Even the pagan sailors realized that no one can escape God. At this point Jonah appears to have said little. We learn later that he had thrown a tantrum after the people of Nineveh repented “of their evil ways.” He whined, “Isn’t that just what I said back home, that You, God, are a God of mercy?” We weren’t told that he had said anything back home. Jonah wanted to know why he should do this when he was sure God would reverse His intention to destroy Nineveh.

 

At the end of the story, God seemed to take Jonah by the shoulders and give him a good shake: Have you learned nothing? Nothing about Repentance? Of Mercy? Get a grip!

 

Jean’s Observations and Solution

 

There is one very odd thing about God’s final words.

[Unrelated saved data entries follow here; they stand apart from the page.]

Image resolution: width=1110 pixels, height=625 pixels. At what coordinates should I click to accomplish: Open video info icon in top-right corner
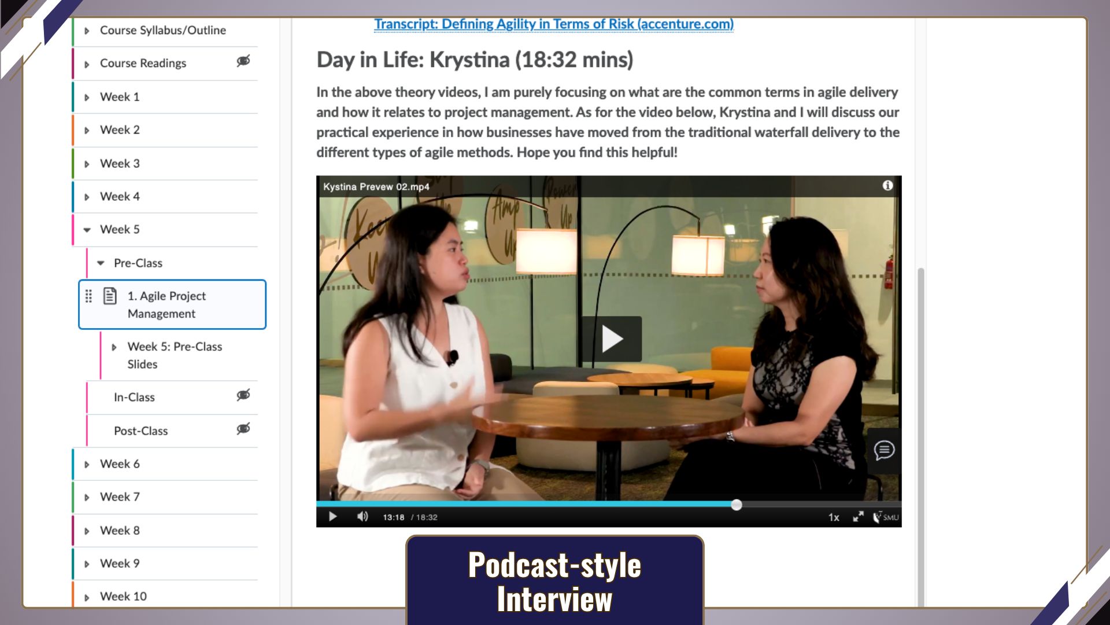pyautogui.click(x=887, y=186)
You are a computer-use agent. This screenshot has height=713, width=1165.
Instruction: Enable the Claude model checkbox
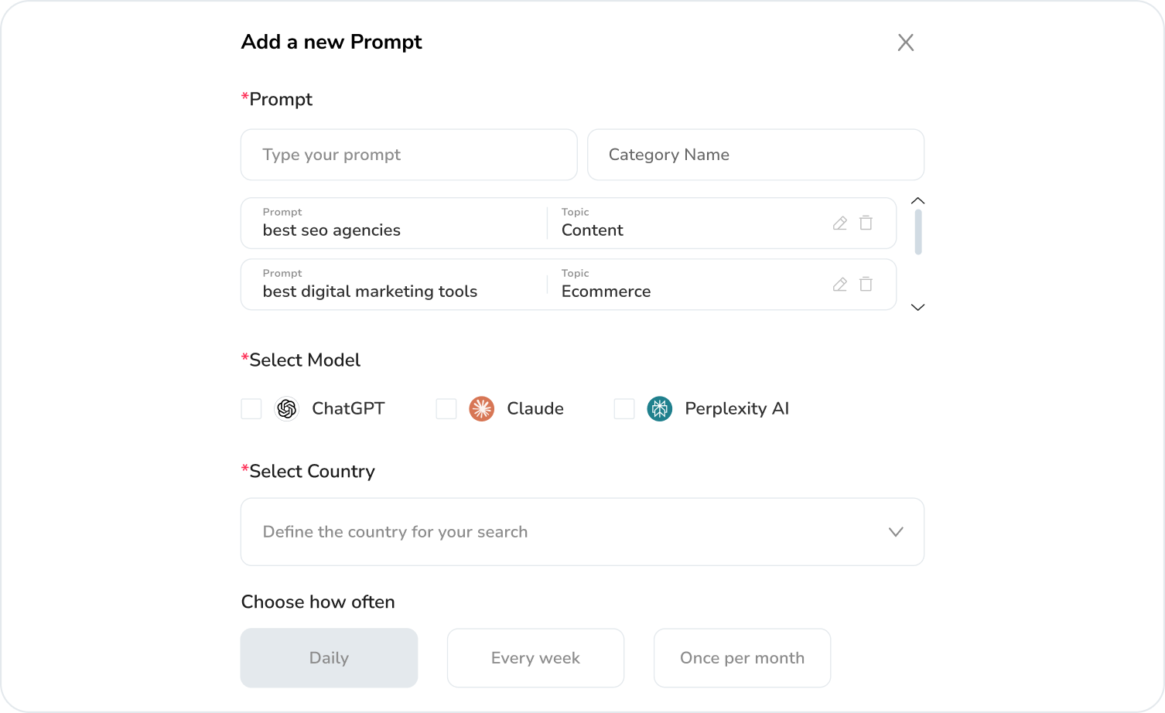click(446, 408)
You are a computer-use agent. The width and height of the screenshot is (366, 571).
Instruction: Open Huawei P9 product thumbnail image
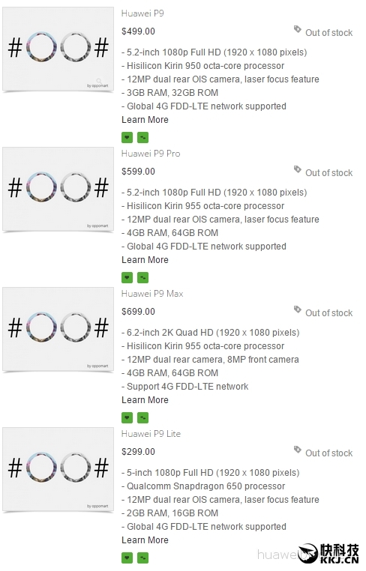(x=58, y=49)
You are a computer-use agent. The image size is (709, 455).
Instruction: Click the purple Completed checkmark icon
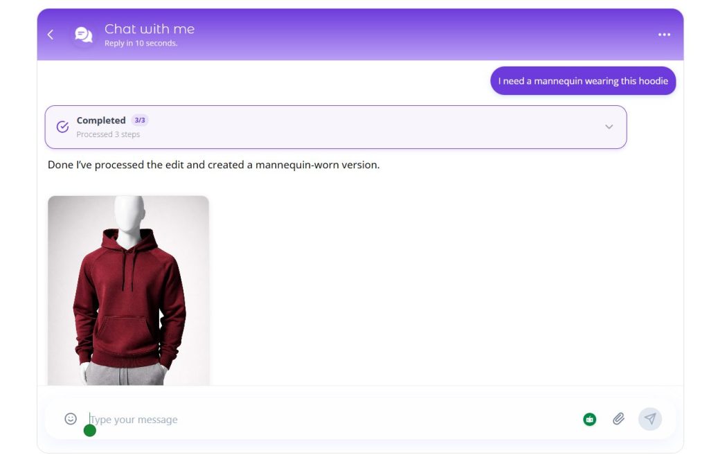[x=62, y=127]
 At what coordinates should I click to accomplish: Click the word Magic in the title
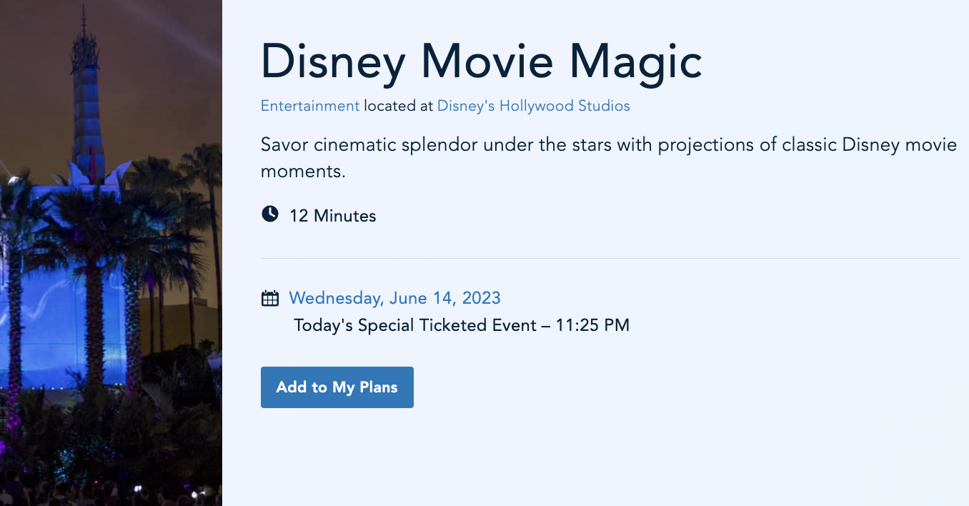coord(635,61)
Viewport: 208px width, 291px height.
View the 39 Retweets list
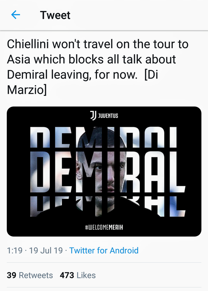click(x=30, y=275)
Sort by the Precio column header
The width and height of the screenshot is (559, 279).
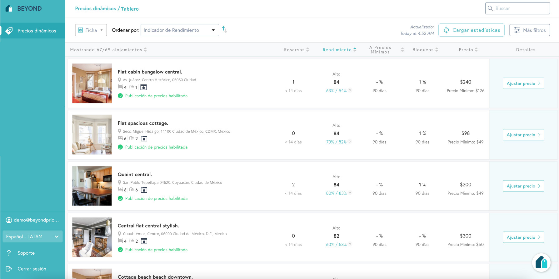click(x=468, y=50)
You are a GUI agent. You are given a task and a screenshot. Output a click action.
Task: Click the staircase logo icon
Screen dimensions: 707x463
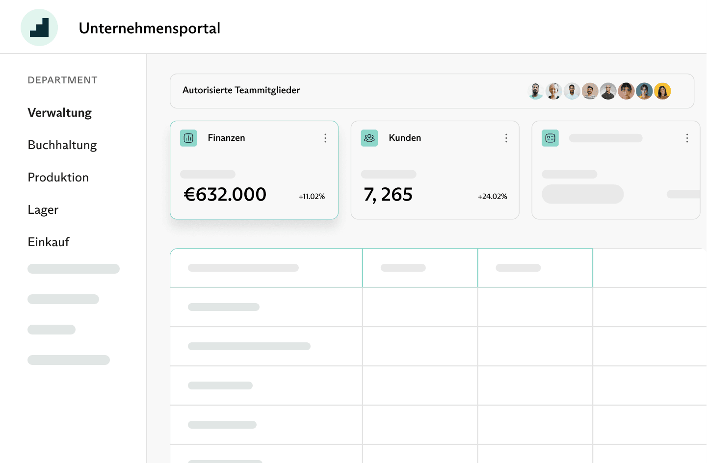point(39,27)
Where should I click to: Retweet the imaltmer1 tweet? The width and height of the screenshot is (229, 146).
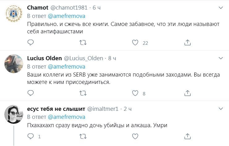coord(83,136)
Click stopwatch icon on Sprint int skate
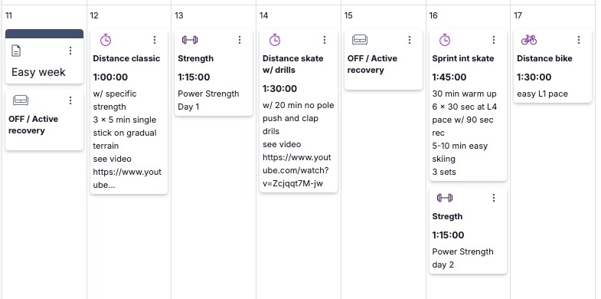This screenshot has width=601, height=299. click(445, 40)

“You cared about the plant, which you did not work for and which you did not grow, which appeared overnight and perished in a night. And should I not care about Nineveh, that great city, in which there are more than a hundred and twenty thousand persons… and also many beasts as well!”

 

It has always puzzled me why God’s last words about Nineveh concern cattle. Why should we worry about the cows?

 

Rabbi Lord Jonathan Sacks, z”l, helps out here. In Parashat Ki Tetzeh, he writes, we are commanded to help our neighbour’s donkey if it has fallen on the road. Earlier in Exodus (23:5) we found out that if it is your enemy’s donkey that has collapsed under its lead, we are commanded to help if we see this mishap, even if its master is our enemy.

 

Rabbi Sacks writes that there are various opinions about this mitzvah. One says that helping an enemy takes precedent, as it may turn an enemy into a friend. Or as Maimonides pointed out, helping this donkey and owner may save the owner’s life, since being stuck on the road in those days could be dangerous—perhaps not so different from today! Another opinion is that the prevention of suffering to animals is a positive commandment, tzaar ballei hayim.

 

I think that the last words, “and much cattle,” are an emphatic closing to the tussle between God and the prophet. Jonah didn’t care much about the people of Nineveh; he did care very much about his own comfort, hence his whining about the shriveled plant that had kept the sun off his head. Perhaps he should have cared at the very least about the cattle.

 

Given our precarious climate exigencies, the loss of animal habitat, the damage being done to our plants, trees and animals that rely on natural landscapes and food chains, we might care more about the natural world around us. As some wise spark remarked, this is the only planet we have. Perhaps what God was saying is—the more care we give the natural world and all its creatures, the more we will care about, and show mercy to, the humans who live in it.

 

Jonathan’s Observations and Solution:

 

Let’s look at the more formal language of what Jonah says accusingly to God, “I know that You are a gracious and compassionate God, slow to anger, with great kindness and have remorse for bringing evil.” Rabbi Nathan Laufer explains that Jonah is quoting selectively from the Thirteen Attributes of God—which we hear many times during our services—as an explanation for why he tried to flee from God.

 

Laufer suggests that this tale gets us to focus on the universal possibility of repentance, as a complement to the specific particularity of the rest of Yom Kippur. The Jewish people were chosen to be a blessing to all the nations of the world. We are often resistant to being God’s “agent”, so this story might have been a nudge to the Jewish people to repent, just as the non-Jews of Nineveh did. Laufer writes, “Do we engage only with the members of our own particular, tight-knit community, or do we reach out to those outside of our communities to help repair God’s world?”

 

What is the reason for the postscript from Micah? The story of Jonah is so oblique concerning the Jewish people’s repentance that the message needs to be underlined. The three verses are the epitome of teshuva and include the line “You [God] will hurl all our sins into the depths of the sea.” Doesn’t that put an exclamation mark on the lesson!

 

The Thirteen Attributes, says Maimonides, teach us to be like God, compassionate toward all of God’s creatures. Jonah did not understand this, but we certainly can—with distance and hindsight—when we hear the Yom Kippur Mincha haftarah!